Mit Beschwerdevorentscheidung vom 31.01.2019 wurde die Beschwerde des Bf als unbegründet abgewiesen und dazu folgendes ausgeführt:
Da zwischen dem 18.05.2012 und dem 31.07.2018 der Fristenlauf gem. § 238 Abs. 3 lit. B BAO aufgrund der Aussetzung der Einhebung gem. § 212a BAO in ihrem Lauf gehemmt war, bedurfte es zur Vermeidung der sog. Einhebungsverjährung keiner nach außen gerichteten Amtshandlung… .
Die gesamte Schuldentilgung betrug in den Monaten Februar 2009 - April 2009 incl. Der Rückstände an das Finanzamt Salzburg - Land durchschnittlich 32,5%. Zumindest dieser prozentuelle Anteil hätte auch von den zum Insolvenzstichtag offenen Abgabenrückständen getilgt werden müssen um eine Gleichbehandlung sicherstellen zu können. Die tatsächlich entrichtete Summe iHv. € 13.058,88 wurde bei der Berechnung der Haftung zugunsten des Haftungspflichtigen weiterhin haftungsmindernd berücksichtigt. Für die im Haftungsbetrag enthaltenen Lohnsteuern war der Gleichbehandlungsgrundsatz nach ständiger Rsp. Des VwGH hingegen nicht zur Anwendung zu bringen… .
Das Krankheitsbild von Bf (Multiple Sklerose), welches aus dem Befundbericht vom 29.04.2011 hervorgeht, lässt nicht erkennen, dass er bis Mitte 2009 die Fa. X. GmbH nicht hätte führen können. Es ist dort weder von einer kognitiven noch psychischen Beeinträchtigung die Rede, ausschließlich körperliche Symptome werden angeführt. Diese Einschätzung bestätigt der Herr Z. auch in seiner (schriftlichen) Zeugenaussage vom 04.04.2012… .
…Über die Verwendung des Abstattungskredites iHv. rd. € 250.000,-- dessen Aufnahme zum vermeintlichen Zweck der Tilgung von Finanzamts- bzw. GKK Verbindlichkeiten auch der Zeuge Z. bestätigte, konnte das Verfahren keine Klärung bringen… .

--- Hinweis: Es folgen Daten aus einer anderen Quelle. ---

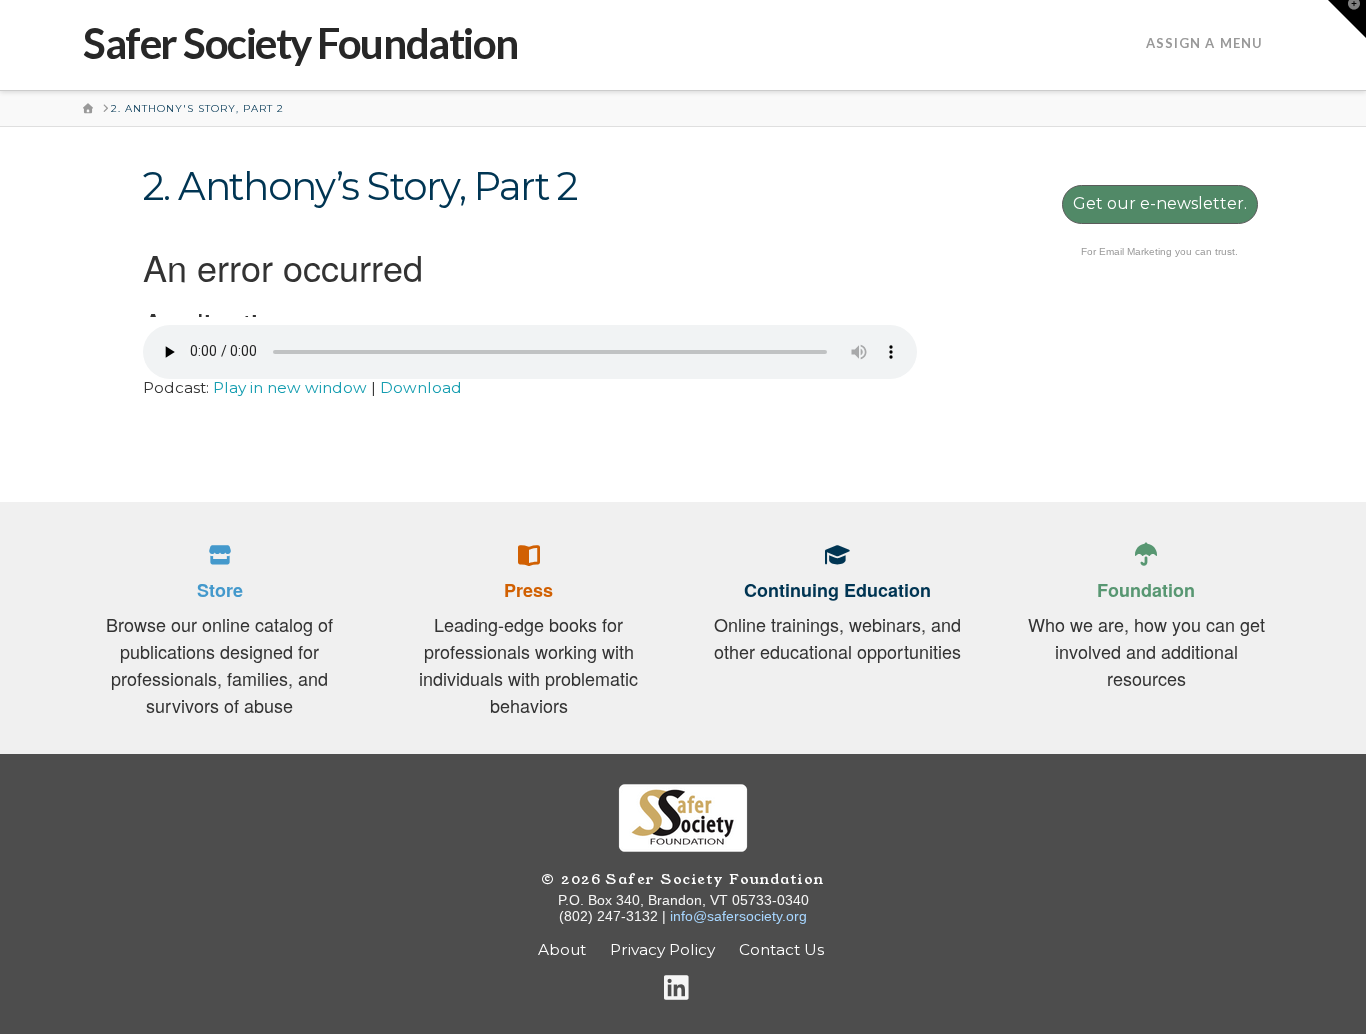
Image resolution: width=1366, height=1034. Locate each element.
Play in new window (290, 387)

Am 06.02.2019 stellte der Bf den Antrag die Beschwerde dem Bundesfinanzgericht zur Entscheidung vorzulegen und beantragte gleichzeitig die Durchführung einer mündlichen Verhandlung vor dem gesamten Senat (Vorlageantrag).
Zur Begründung brachte er vor:
Wie bereits mehrfach ausgeführt, handelt sich bei den Angaben von Z. um reine Schutzbehauptungen. Auch das Landesgericht Salzburg ist nicht von den Angaben von Herrn Z. ausgegangen und wurde dieser nach den §§ 133 Abs. 1 und 2, 146, 147 Abs. 2 und 153c StGB verurteilt. Im Gegenzug wurde der Beschwerdeführer von den gegen ihn erhobenen Anschuldigungen (nur § 153c StGB) freigesprochen. Bereits im Jahr 2012 wurden die Kreditverträge bezüglich Kredite bei der Raiffeisenbank Kuchl vorgelegt und hat der Beschwerdeführer im Jahr 2009 Kredite im Ausmaß von € 252.000,- aufgenommen. Die Kredite sind dem Beschwerdeführer deshalb gewährt worden, da er seine Liegenschaften verpfändet hat. Die in den Krediten angeführte persönliche Haftung von Herrn Z. war wertlos und ist bis heute wertlos geblieben, zumal Herr Z. ein privates Schuldenregulierungsverfahren eingeleitet hat. Ohne die Verpfändung der Liegenschaften des Beschwerdeführers hätte die Raika Kuchl niemals die Kredite in dieser Höhe gewährt. Diesbezüglich wurde dem verbliebenen Geschäftsführer vom Beschwerdeführer der Auftrag und die Weisung erteilt, von dieser Kreditsumme die aushaftenden Verbindlichkeiten bei der Gebietskrankenkasse und beim Finanzamt zu bezahlen, wobei offensichtlich Z. nur Teilbeträge für diesen Zweck verwendet hat. Jedenfalls wurde aber ein Teilbetrag am 24. Juni 2009 über € 50.000,-- an das Finanzamt Salzburg-Land zu obiger Steuernummer überwiesen. Dieser Geldbetrag stammt aus dem von Herrn Bf aufgenommenen Kredit, für welchen er nach wie vor Rückzahlungen leisten muss. Bereits daraus ist ersichtlich, dass das Finanzamt damals im relevanten Zeitraum bevorzugt wurde. Dass der Beschwerdeführer darüber hinaus nunmehr nochmals in die Haftung als ehemaliger Geschäftsführer genommen wird, entbehrt daher jeglicher Grundlage.
Ebenso liegt kein Verschulden des Beschwerdeführers vor. Hinsichtlich der umgewidmeten Zahlung von € 50.000,-- am 24. Juni 2009 ist jedenfalls davon auszugehen, dass damit vorrangig die aushaftenden Verbindlichkeiten für den Zeitraum Jänner bis April 2009 entrichtet werden sollten. Die Zahlung der € 50.000,- ist auf die beschwerlichste Schuld anzurechnen. Für eine nochmalige Entrichtung durch den Beschwerdeführer gibt es keine Rechtsgrundlage… .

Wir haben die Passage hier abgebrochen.